Ilia Belorukov & Kurt Liedwart - Vtoroi

BELORUKOV & LIEDWART - Vtoroi (Mikroton, 2013)
Kurt Liedwart est un musicien russe principalement connu pour ses activités de producteur, car il dirige le label mikroton. Cette fois, sur son propre label, on le retrouve aux côtés du jeune saxophoniste de Saint-Petesbourg Ilia Belorukov aux saxophone préparé, moteurs, micro-contacts, ipod & objets, tandis que Liedwart est crédité aux "ppooll" (je ne sais pas si c'est un clin d'oeil à Kurzmann, ou s'il utilise le même instrument/logiciel - mais en tout cas, on n'a pas vraiment l'impression d'entendre le même outil...), objets et field-recordings.  Si la discographie de Liedwart est encore bien discrète, Belorukov sort de plus en plus de disques, des projets variés dont la qualité devient de plus en plus évidente (je pense ici à son récent solo ainsi qu'à l'excellent cinquième volume de son projet Wozzeck).

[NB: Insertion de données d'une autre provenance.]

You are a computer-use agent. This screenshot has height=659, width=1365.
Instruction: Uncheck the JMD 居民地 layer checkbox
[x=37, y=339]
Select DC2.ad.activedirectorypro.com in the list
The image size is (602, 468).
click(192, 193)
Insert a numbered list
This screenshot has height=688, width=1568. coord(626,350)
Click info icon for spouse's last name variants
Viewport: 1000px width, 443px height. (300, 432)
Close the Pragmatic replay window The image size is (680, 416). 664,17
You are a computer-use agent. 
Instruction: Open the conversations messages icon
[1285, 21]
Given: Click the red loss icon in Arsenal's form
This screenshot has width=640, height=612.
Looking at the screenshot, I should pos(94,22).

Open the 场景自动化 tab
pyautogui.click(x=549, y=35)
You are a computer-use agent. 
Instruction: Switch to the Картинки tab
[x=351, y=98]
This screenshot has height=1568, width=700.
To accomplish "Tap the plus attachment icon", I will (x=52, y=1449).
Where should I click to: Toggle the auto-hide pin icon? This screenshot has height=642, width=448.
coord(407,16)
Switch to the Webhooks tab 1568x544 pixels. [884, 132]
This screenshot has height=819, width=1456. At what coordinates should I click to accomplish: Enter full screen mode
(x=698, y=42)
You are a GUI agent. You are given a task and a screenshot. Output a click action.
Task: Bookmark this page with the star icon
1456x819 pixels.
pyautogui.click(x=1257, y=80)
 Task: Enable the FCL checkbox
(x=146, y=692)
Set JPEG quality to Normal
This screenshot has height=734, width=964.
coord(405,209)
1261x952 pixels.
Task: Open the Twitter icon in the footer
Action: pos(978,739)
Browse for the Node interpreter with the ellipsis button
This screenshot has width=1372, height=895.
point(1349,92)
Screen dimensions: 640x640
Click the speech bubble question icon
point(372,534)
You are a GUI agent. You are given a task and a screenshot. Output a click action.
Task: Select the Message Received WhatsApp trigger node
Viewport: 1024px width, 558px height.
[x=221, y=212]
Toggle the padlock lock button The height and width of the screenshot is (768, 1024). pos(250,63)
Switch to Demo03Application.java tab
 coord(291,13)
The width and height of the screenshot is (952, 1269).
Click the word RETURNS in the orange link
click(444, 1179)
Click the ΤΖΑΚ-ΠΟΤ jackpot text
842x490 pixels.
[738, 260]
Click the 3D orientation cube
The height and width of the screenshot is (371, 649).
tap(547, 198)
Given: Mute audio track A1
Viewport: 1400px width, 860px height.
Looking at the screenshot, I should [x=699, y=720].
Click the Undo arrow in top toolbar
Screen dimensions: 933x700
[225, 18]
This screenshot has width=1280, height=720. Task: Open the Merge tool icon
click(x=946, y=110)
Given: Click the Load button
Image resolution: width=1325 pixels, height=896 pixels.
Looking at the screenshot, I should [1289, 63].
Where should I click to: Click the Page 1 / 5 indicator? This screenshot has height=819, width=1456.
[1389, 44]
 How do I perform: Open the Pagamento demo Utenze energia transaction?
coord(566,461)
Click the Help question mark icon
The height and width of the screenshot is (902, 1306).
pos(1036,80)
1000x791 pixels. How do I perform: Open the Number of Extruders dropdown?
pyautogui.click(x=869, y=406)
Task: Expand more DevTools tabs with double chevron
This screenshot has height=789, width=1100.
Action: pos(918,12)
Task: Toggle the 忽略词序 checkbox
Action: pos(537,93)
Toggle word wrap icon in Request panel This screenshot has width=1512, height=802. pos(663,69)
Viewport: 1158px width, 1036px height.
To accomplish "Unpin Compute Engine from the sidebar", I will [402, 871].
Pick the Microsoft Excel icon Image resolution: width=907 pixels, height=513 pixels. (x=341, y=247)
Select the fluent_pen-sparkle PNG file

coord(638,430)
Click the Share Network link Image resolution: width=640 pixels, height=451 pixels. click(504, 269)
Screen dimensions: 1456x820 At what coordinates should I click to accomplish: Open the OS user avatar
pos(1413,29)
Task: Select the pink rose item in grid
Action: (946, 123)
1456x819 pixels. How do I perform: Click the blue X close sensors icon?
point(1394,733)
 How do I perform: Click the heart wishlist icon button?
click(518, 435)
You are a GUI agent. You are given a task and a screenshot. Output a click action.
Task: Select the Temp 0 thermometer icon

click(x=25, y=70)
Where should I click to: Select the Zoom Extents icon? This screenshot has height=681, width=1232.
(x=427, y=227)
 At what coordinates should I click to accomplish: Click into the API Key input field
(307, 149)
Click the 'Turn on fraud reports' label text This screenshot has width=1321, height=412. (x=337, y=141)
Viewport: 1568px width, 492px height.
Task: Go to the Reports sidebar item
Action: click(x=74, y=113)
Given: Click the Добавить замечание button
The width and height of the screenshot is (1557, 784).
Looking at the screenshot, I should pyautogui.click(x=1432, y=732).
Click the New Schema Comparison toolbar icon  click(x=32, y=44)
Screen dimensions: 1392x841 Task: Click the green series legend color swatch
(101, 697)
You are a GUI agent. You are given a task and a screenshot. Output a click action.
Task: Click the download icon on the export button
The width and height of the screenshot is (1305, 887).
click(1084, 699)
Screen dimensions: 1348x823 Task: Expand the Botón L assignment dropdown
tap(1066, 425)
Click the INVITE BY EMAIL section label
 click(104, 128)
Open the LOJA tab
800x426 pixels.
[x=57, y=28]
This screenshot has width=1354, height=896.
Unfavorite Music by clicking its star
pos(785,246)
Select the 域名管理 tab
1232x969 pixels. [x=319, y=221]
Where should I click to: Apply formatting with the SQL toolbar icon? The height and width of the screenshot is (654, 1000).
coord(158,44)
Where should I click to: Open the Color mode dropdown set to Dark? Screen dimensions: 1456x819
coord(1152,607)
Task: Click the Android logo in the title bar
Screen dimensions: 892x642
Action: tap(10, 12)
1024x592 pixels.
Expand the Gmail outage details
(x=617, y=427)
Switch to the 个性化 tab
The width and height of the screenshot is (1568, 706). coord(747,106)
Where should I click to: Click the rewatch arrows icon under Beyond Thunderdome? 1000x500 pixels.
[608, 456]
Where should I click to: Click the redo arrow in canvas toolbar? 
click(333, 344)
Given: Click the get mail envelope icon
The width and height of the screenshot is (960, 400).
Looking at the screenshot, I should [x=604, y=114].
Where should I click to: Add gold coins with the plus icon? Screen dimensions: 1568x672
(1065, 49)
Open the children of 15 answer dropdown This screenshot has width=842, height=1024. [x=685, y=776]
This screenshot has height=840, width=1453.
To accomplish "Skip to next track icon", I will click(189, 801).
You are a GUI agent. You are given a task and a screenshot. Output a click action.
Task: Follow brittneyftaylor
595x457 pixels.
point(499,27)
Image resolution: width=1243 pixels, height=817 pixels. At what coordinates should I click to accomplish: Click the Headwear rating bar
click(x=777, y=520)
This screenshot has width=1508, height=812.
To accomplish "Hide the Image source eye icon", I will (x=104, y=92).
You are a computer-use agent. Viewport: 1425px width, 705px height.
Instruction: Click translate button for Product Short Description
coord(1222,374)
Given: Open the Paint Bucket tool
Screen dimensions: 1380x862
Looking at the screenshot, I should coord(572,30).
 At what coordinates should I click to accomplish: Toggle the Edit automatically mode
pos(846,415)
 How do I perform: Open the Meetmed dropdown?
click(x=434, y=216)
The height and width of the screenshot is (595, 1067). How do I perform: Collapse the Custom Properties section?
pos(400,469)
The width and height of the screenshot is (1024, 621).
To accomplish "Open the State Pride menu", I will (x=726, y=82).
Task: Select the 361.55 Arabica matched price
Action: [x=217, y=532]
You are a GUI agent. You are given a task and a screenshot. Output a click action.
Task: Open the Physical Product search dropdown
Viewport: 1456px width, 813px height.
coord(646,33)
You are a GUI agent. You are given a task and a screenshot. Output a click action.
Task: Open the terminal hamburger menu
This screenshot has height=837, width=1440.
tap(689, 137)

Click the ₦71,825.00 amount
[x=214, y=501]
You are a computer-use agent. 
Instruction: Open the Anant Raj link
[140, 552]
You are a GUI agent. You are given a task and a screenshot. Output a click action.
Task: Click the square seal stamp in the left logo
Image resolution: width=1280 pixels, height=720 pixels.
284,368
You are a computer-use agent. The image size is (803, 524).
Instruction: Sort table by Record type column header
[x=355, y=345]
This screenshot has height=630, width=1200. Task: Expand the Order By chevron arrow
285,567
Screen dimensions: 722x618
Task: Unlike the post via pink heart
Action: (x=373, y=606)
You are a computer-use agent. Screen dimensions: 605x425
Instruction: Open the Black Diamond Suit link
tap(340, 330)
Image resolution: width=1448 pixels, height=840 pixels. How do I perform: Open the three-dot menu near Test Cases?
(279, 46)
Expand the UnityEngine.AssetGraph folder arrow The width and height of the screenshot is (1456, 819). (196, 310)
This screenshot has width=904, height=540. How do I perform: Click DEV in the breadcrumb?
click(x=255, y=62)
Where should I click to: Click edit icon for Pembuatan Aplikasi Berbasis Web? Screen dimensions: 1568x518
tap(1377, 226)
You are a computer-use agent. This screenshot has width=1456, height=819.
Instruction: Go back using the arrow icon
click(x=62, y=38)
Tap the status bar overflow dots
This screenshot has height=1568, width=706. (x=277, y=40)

Avec ce duo (dont un autre disque est sorti presque simultanément sur copy for my records), le talent de Belorukov se confirme encore dans un autre domaine, alors que celui de Liedwart s'affirme. Les deux musiciens russes évoluent sur un territoire abstrait et plutôt calme. Il s'agit d'un continuum de longs sons tenus, de field-recordings discrets, de longues harmoniques de saxo, le tout agrémenté parfois d'objets et de bruits divers, avec une place non négligeable également accordée au silence. Je pense qu'il s'agit d'improvisation sur les quatre pièces présentées ici, Liedwart & Belorukov explorent un territoire nouveau d'électroniques abstraites et silencieuses, lo-fi et mystérieuses - à l'image de certains américains (R. Kammerman, A. Guthrie, Coppice) ou coréens.

La musique de Liedwart & Belorukov se déplace sur un terrain glissant entre la musique instrumentale, l'installation sonore (avec l'utilisation de mini-amplis et de mini-speakers), l'électronique et le field-recordings. Toutes sortes d'ojets et d'ustensiles sont manipulés et utilisés durant ces pièces, mais on ne sait jamais vraiment tout à fait qui fait quoi ou comment, malgré les différences pourtant flagrantes entre les sources. Car chaque outil est utilisé pour en tirer un matériau des plus abstraits, des plus abrasifs aussi, tout en restant à des volumes généralement faibles voire très faibles. Que ce soit un saxophone ou des enregistrements, tout est ramené au même niveau que ces petits moteurs qui se déplacent, tout n'est que bruits qui s'accumulent pour former une suite assez narrative et continue.

Le son du duo est plutôt original, et leur approche des outils est très sensible et délicate, mais surtout, la musique est bien construite et on ne s'ennuie pas. Parfois très abstraite, la musique peut devenir plus claire et concrète à n'importe quel moment, ou l'inverse, de la même manière qu'elle peut devenir tout à fait silencieuse ou assez bruyante sans que l'on s'y attende ni que l'on s'en rende compte. La construction est précise, équilibrée, calculée et claire. Le son est créatif, saisissant et profond. Très bon travail, j'attends d'écouter la suite avec impatience.